R basics

First Steps

Franziska Faupel
MOSAIC Summer School 2016

Structure

  • First Part
  1. Vectors
  2. Functions
  3. Operators
  4. Data Frames, Matrices & Arrays
  • Second Part
  1. Load data
  2. Manipulate Data
  3. Loops and Restrictions
  4. Loading Packages
  5. Plots

.

Objects anf Functions?!

To understand computations in R, two slogans are helpful:

  • Everything that exists is an object.
  • Everything that happens is a function call.

John Chambers

.

R Data Structure

R has many data structures.
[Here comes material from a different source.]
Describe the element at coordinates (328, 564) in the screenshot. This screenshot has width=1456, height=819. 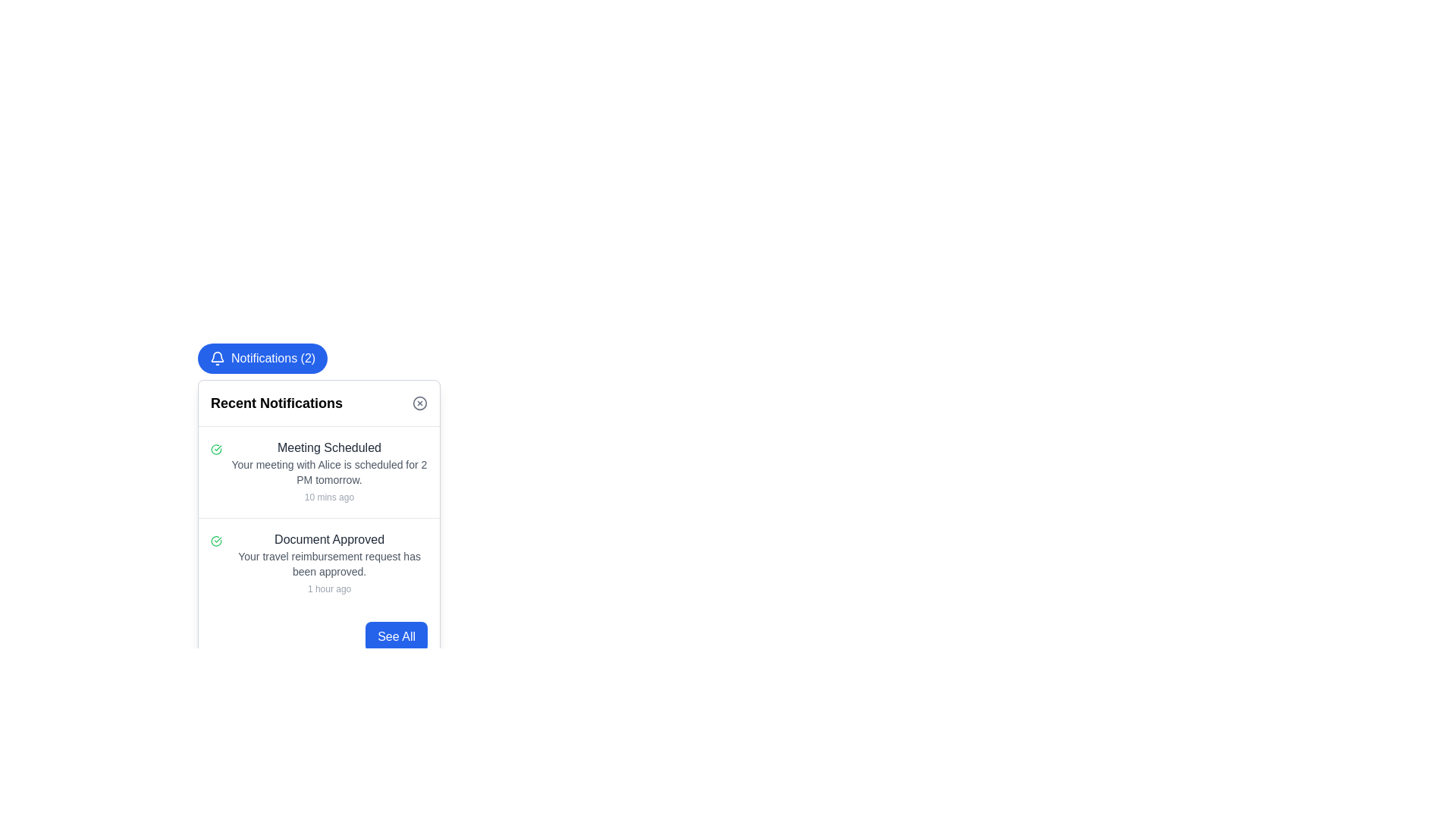
I see `the notification entry indicating that the travel reimbursement request has been approved` at that location.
These are the most common ones:

  • atomic vector
  • list
  • matrix
  • data frame
  • factors
  • tables
.

1. Vectors

.

1. Vectors | How to create a vector?

vec01 <- 5                        # "<-" asign vec01 with 5

vec02 = c(4,6,7,2)                # c() is short for combine()

"neolithic" -> vec03 
.

1. Vectors | How to create a vector?

vec01 <- 5                        # "<-" asign vec01 with 5
vec01
## [1] 5
vec02 = c(4,6,7,2)                # c() is short for combine()
vec02
## [1] 4 6 7 2
"neolithic" -> vec03 
vec03
## [1] "neolithic"
.

1. Vectors | How to create a vector?

seq_var <- 1:10

seq_var <- seq(10)               # seq() is a function!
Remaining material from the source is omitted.